Though other stresses on normal cells can make them senescent, extremely short telomeres are a main culprit. The researchers point to an array of studies that have shown a link between short telomeres and a host of conditions, like heart and cognitive problems, pulmonary diseases, diabetes, and mental stress (depression in particular). In some cases, short telomeres can be the predictor of early mortality. While at the opposite side of the spectrum, people with long telomeres tend to stay healthy longer.

Although telomere length is affected by genes, people have some degree of control over how long or short their telomeres are.

“The foods you eat, your response to emotional challenges, the amount of exercise you get, whether you were exposed to childhood stress, and even the level of trust and safety in your neighbourhood — all of these factors and more appear to influence your telomeres and can prevent premature ageing at the cellular level. In short, one of the keys to a long healthspan is simply doing your part to foster healthy cells renewal,” they wrote.

Apart from reducing inflammation and improving well-being, mind-body techniques like meditation, tai chi, and yoga have shown the capacity to elongate telomeres, which similarly “appear to respond powerfully to many different types of exercise,” with no need of extreme workout regimens. One study suggested that the more categories of exercise people engage in the greater their telomere length.

[WHAT IS EXPECTED] Copy out the part of the telomere passage that begins at the words "Though other stresses" and ends after the words "their telomeres are.".

Collected data:
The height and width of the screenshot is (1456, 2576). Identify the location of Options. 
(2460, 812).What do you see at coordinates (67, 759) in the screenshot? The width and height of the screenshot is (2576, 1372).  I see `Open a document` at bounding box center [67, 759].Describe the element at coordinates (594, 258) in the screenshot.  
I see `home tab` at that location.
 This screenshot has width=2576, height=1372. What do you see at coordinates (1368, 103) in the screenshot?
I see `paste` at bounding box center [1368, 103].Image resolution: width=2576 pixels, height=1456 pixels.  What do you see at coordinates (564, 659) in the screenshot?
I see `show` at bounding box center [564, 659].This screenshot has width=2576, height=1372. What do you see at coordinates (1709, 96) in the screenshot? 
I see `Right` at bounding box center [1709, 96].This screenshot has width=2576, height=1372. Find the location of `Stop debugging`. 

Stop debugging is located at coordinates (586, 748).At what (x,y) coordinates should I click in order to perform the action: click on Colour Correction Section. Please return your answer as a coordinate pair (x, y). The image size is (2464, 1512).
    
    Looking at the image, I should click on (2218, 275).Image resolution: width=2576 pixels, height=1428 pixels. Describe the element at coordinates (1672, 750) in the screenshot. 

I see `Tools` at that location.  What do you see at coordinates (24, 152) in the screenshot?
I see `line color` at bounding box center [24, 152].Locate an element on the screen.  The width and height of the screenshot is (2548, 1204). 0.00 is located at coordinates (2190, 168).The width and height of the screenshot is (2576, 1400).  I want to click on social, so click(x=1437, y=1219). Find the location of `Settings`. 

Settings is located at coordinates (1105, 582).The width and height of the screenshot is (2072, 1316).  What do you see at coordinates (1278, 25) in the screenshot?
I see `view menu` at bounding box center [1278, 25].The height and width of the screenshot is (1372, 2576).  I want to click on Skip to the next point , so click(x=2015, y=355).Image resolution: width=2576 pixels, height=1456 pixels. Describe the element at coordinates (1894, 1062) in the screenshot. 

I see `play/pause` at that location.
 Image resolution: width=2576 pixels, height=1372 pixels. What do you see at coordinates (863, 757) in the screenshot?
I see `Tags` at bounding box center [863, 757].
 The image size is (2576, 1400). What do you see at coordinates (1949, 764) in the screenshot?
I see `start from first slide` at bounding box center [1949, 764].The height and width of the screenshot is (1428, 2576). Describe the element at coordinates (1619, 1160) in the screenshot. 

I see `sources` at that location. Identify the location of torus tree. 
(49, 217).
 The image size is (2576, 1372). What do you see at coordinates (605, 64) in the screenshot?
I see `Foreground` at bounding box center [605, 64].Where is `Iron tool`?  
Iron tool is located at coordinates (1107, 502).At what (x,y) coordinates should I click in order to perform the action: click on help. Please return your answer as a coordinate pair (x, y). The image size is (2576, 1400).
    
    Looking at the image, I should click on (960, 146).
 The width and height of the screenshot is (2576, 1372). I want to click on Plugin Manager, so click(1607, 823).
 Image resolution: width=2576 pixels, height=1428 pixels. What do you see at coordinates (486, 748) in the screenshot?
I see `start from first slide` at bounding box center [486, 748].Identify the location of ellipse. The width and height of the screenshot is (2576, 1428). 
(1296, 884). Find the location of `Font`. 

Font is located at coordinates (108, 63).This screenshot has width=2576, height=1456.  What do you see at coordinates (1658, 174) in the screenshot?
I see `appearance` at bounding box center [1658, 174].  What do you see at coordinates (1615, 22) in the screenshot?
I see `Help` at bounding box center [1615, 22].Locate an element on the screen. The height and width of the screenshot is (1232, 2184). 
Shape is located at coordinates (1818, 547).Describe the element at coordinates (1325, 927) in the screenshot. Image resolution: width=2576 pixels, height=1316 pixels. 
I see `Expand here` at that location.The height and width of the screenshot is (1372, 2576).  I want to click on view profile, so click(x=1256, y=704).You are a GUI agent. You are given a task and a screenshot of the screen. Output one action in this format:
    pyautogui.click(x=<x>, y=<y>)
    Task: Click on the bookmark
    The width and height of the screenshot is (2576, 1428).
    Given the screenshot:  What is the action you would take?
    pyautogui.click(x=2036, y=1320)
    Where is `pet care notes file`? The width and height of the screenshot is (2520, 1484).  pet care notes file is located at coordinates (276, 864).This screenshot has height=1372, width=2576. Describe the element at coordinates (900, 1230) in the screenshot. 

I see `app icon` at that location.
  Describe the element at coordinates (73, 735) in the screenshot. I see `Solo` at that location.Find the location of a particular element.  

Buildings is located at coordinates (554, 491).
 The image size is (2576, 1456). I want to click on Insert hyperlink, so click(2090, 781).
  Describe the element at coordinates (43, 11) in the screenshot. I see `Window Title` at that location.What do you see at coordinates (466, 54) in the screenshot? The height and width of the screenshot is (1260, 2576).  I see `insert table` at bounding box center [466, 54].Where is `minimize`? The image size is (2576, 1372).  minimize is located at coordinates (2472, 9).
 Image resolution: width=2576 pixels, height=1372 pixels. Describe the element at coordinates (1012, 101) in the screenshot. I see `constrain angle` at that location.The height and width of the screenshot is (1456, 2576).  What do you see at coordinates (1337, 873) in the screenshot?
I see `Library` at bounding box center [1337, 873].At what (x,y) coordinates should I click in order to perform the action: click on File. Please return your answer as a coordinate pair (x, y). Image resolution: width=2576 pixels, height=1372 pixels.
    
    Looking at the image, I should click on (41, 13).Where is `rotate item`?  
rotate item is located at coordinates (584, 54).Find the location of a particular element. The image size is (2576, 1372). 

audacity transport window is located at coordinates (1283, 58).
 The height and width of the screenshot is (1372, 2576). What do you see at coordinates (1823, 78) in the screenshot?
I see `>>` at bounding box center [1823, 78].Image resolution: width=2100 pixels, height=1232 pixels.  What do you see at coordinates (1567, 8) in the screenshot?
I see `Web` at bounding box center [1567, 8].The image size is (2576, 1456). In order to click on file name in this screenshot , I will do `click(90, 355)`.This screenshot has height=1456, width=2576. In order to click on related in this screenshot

[COMPLETED TASK]
Though other stresses on normal cells can make them senescent, extremely short telomeres are a main culprit. The researchers point to an array of studies that have shown a link between short telomeres and a host of conditions, like heart and cognitive problems, pulmonary diseases, diabetes, and mental stress (depression in particular). In some cases, short telomeres can be the predictor of early mortality. While at the opposite side of the spectrum, people with long telomeres tend to stay healthy longer.

Although telomere length is affected by genes, people have some degree of control over how long or short their telomeres are.